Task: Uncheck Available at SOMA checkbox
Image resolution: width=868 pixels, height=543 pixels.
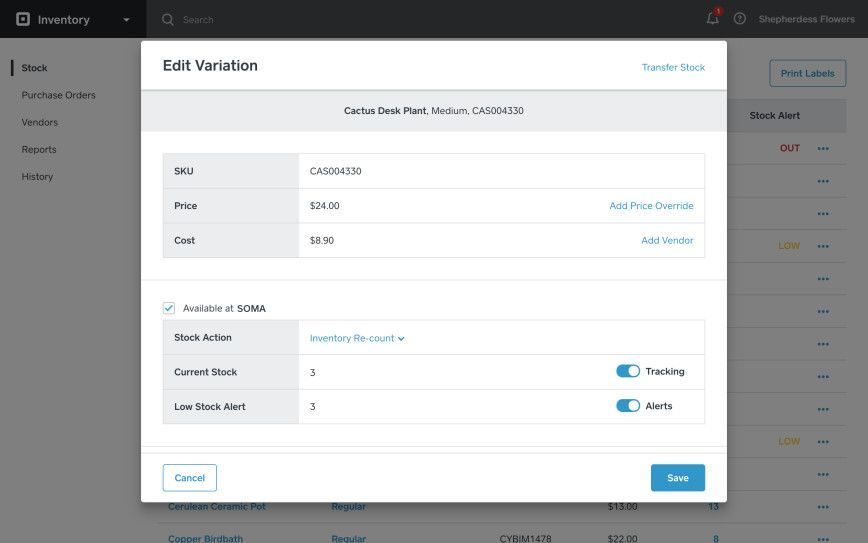Action: click(169, 308)
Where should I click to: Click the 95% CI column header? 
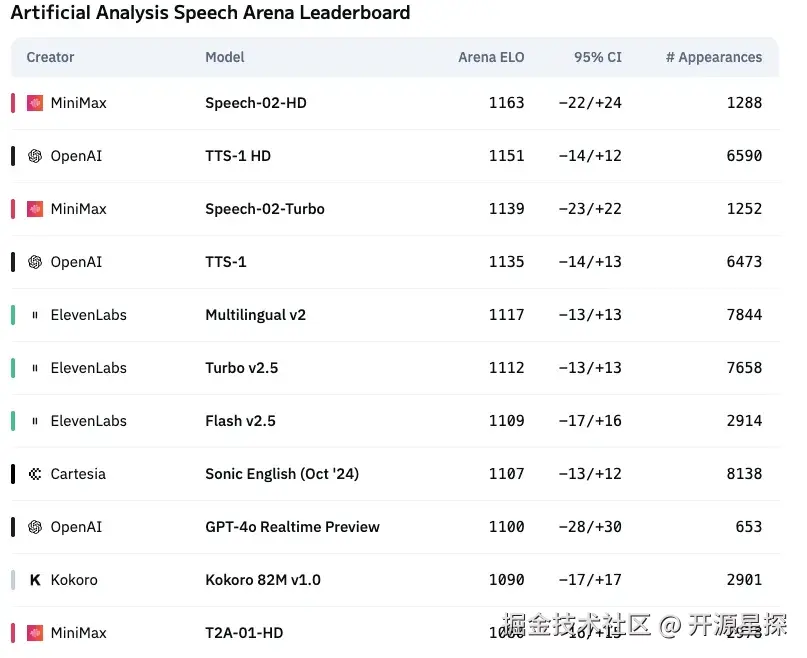tap(597, 57)
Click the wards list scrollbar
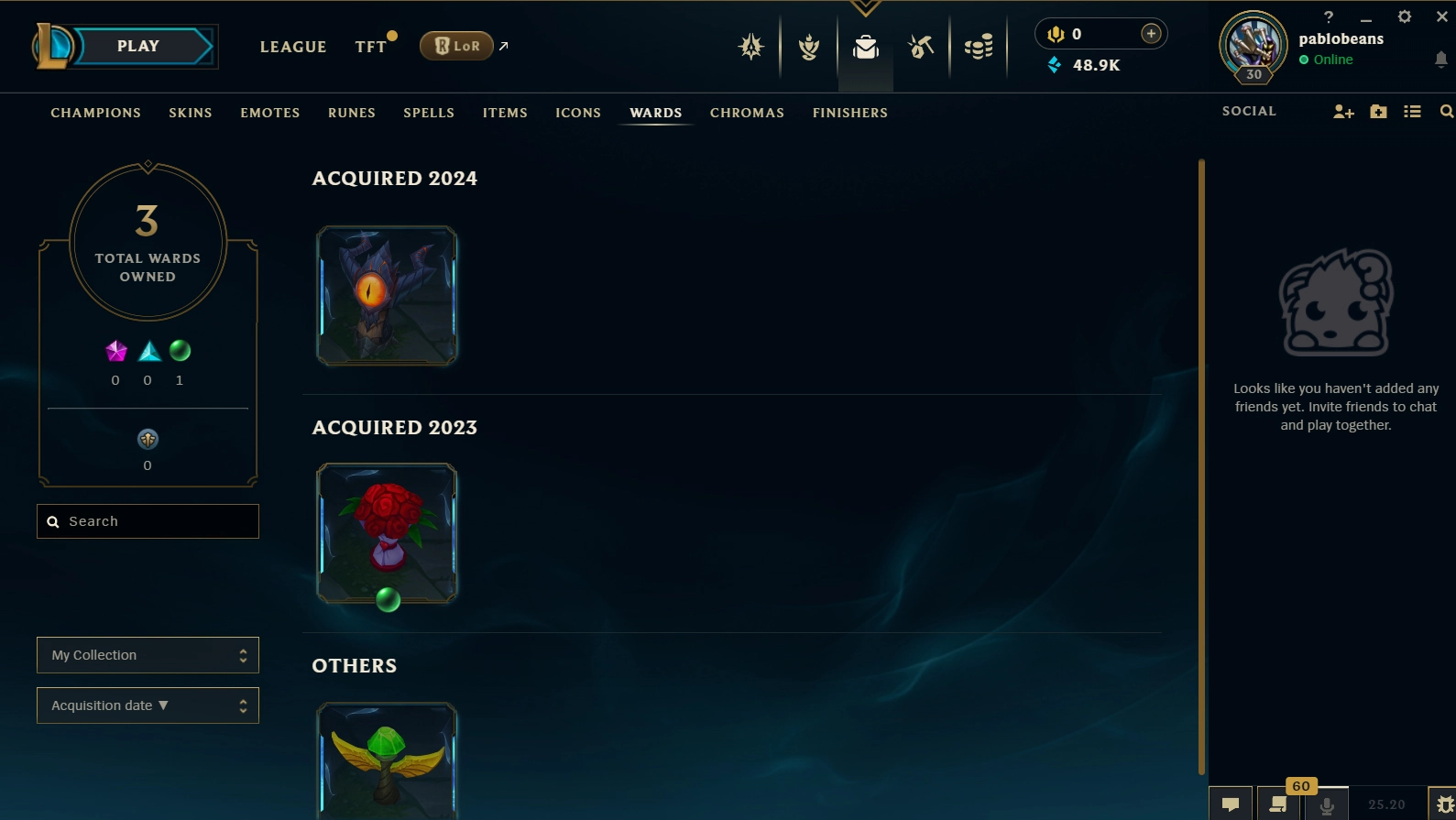Image resolution: width=1456 pixels, height=820 pixels. coord(1201,467)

Your instructions:
Could you copy out the data above word for word, leaving the pictures out?

Result of this exercise:
Task: Uncheck Available at SOMA checkbox
Image resolution: width=868 pixels, height=543 pixels.
Action: click(169, 308)
Where should I click to: Click the 95% CI column header? 
tap(597, 57)
Click the wards list scrollbar
Image resolution: width=1456 pixels, height=820 pixels. coord(1201,467)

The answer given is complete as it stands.